> [WHAT THE TASK REQUIRES]: Within the entries below, the lines from the one with "The width and height of the screenshot is (1024, 579)." through the one with "Task: Enable the submission due date checkbox" are to be set down exactly, both ends kept.

Recorded data
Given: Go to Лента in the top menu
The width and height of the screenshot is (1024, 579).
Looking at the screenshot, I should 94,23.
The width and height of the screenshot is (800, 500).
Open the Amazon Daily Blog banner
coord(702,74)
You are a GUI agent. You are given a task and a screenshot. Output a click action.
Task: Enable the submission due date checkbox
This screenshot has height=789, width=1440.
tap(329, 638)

==

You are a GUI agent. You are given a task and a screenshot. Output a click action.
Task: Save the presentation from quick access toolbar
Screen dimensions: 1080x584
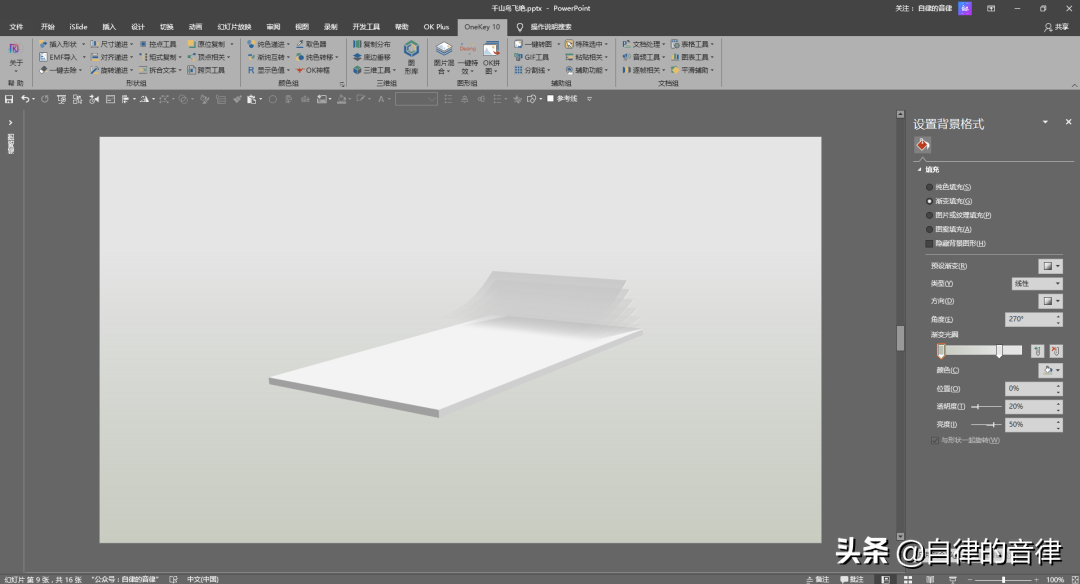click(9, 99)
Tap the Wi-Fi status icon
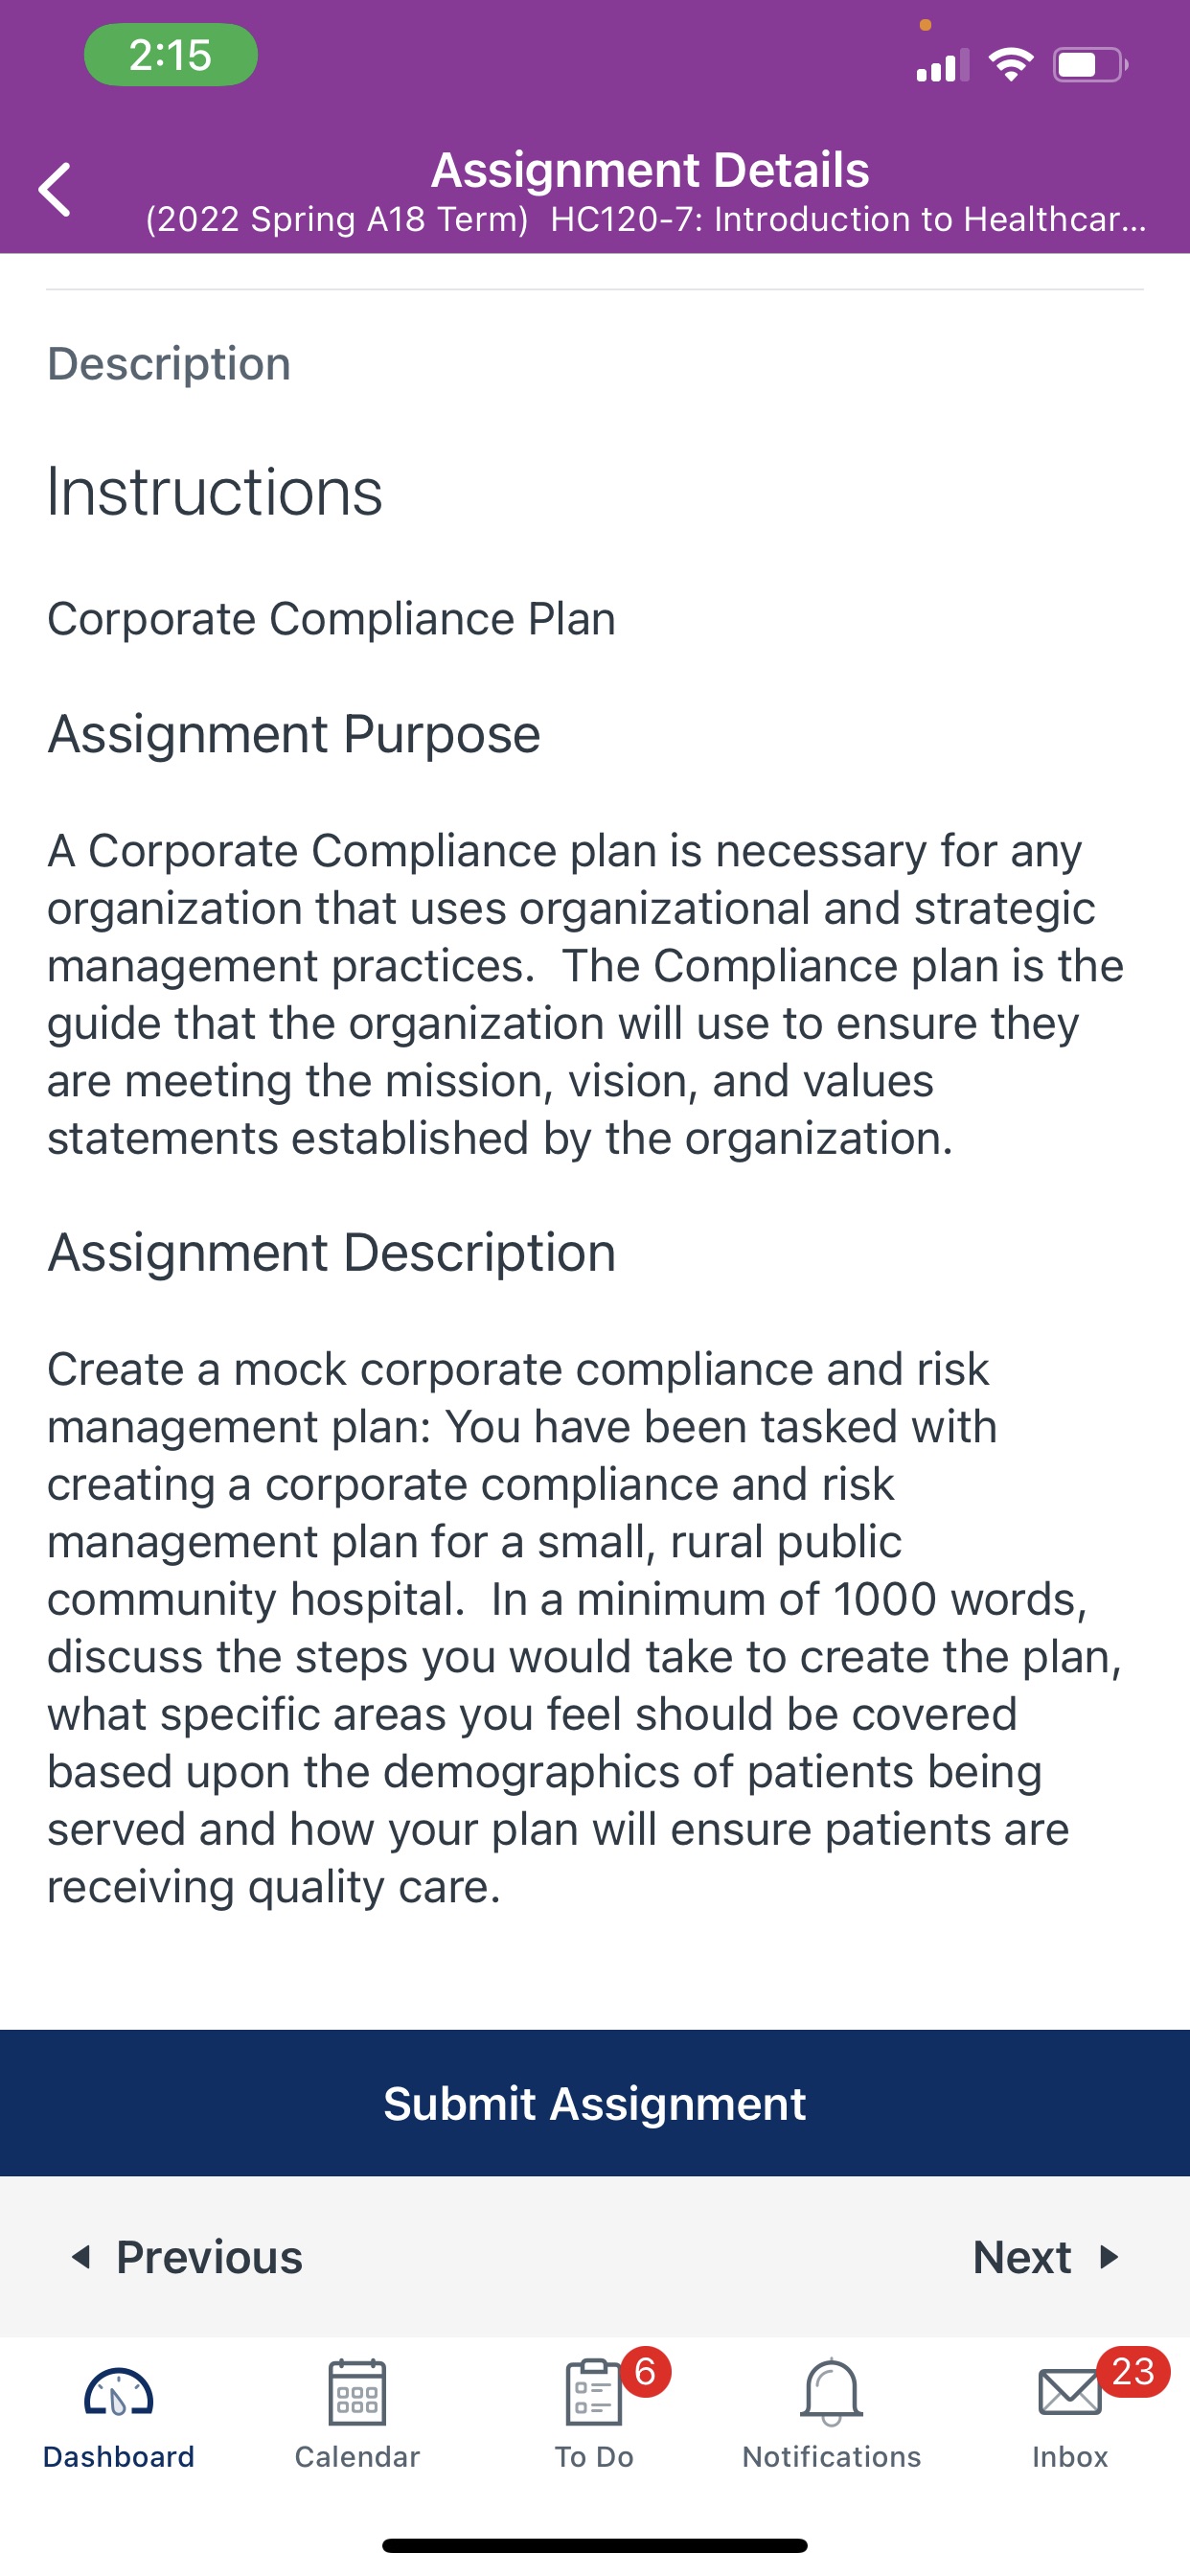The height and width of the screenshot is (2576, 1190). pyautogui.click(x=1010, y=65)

> [OUTPUT OF THE EXERCISE]:
The width and height of the screenshot is (1024, 579).
Looking at the screenshot, I should 94,23.
The width and height of the screenshot is (800, 500).
Open the Amazon Daily Blog banner
coord(702,74)
You are a GUI agent. You are given a task and a screenshot. Output a click action.
Task: Enable the submission due date checkbox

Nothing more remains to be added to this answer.